*DESCRIPTION OF THE TASK*. Which lines below contain the word "width"? Copy each one.

*DATA SHOWN*.
+--

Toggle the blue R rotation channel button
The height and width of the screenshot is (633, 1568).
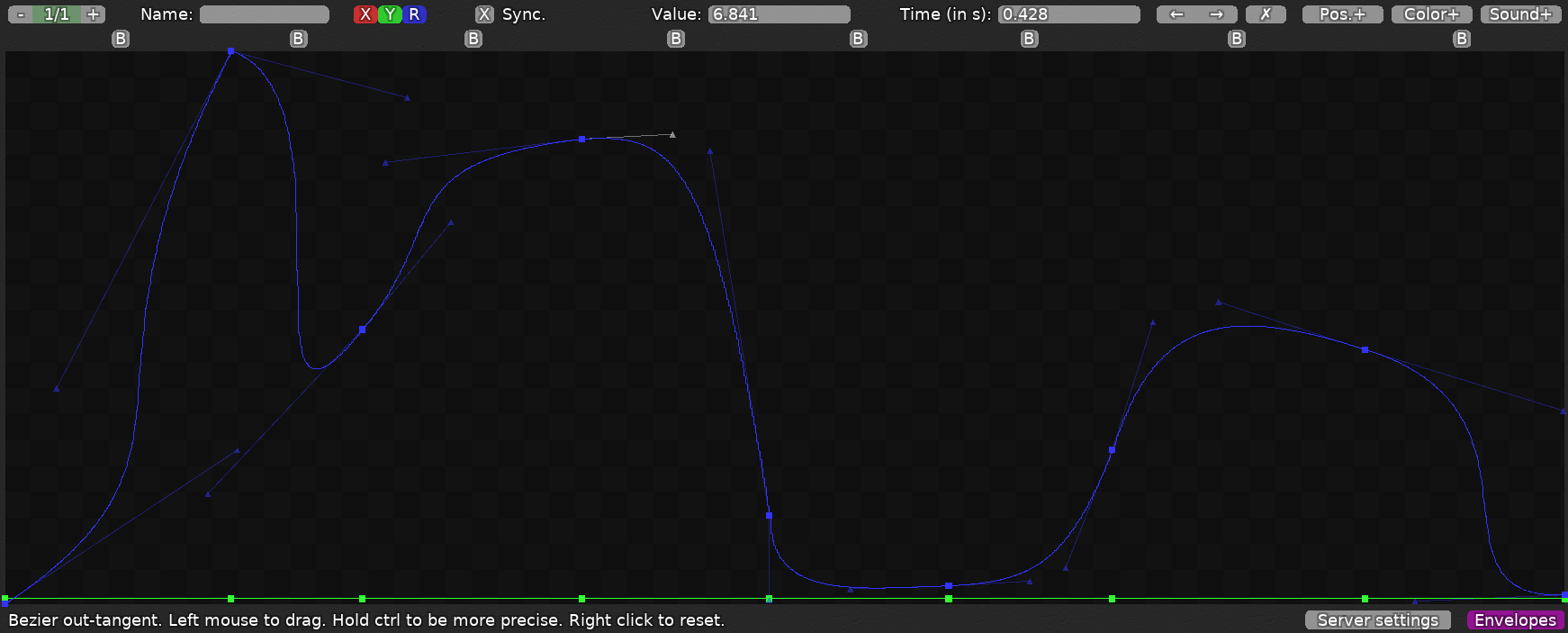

+--

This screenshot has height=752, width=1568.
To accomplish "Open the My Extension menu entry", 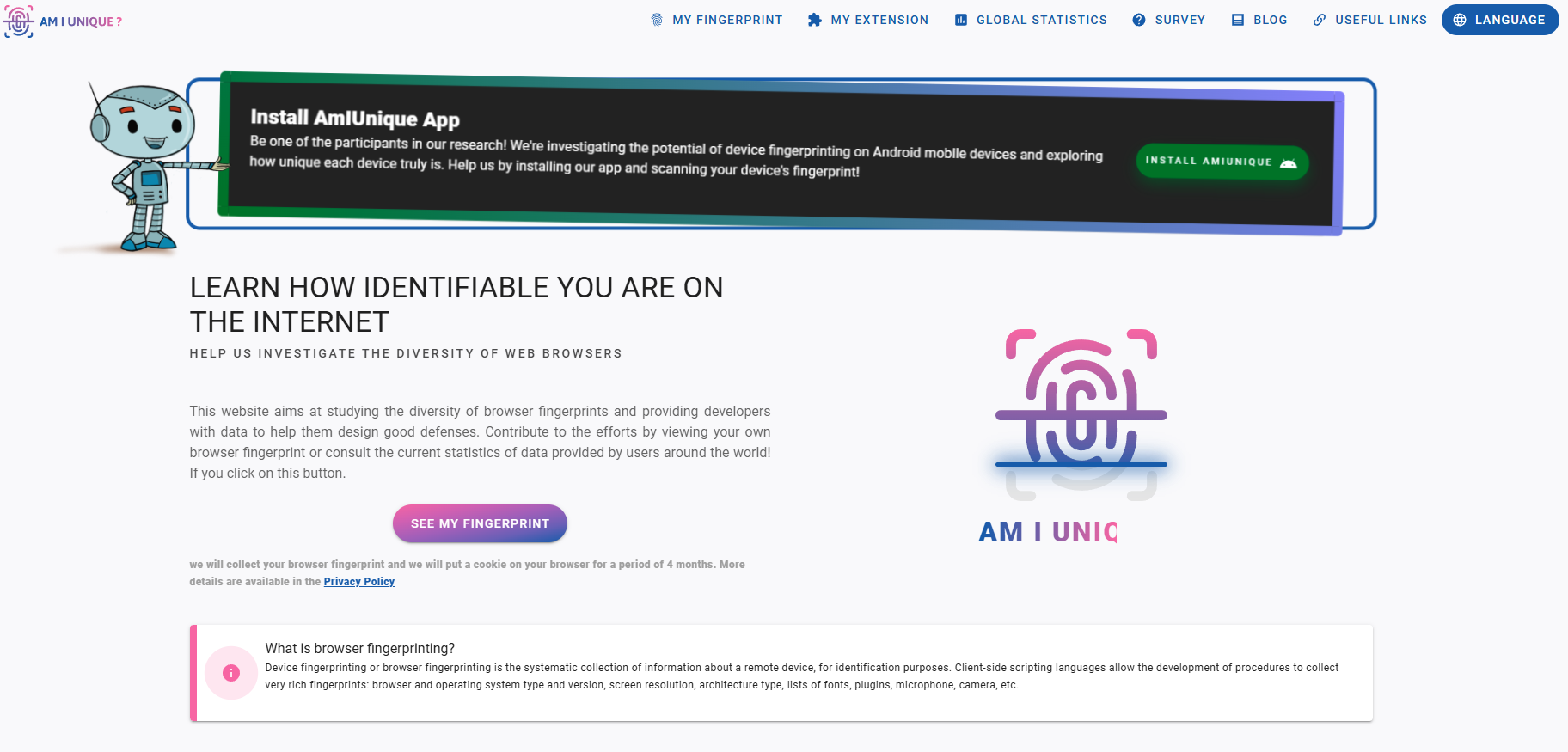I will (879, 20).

+--

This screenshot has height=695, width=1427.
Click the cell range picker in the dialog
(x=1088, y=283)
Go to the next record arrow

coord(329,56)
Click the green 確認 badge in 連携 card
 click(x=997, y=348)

+--

*ANSWER AREA*.
The height and width of the screenshot is (633, 1568).
This screenshot has height=752, width=1568.
This screenshot has height=695, width=1427.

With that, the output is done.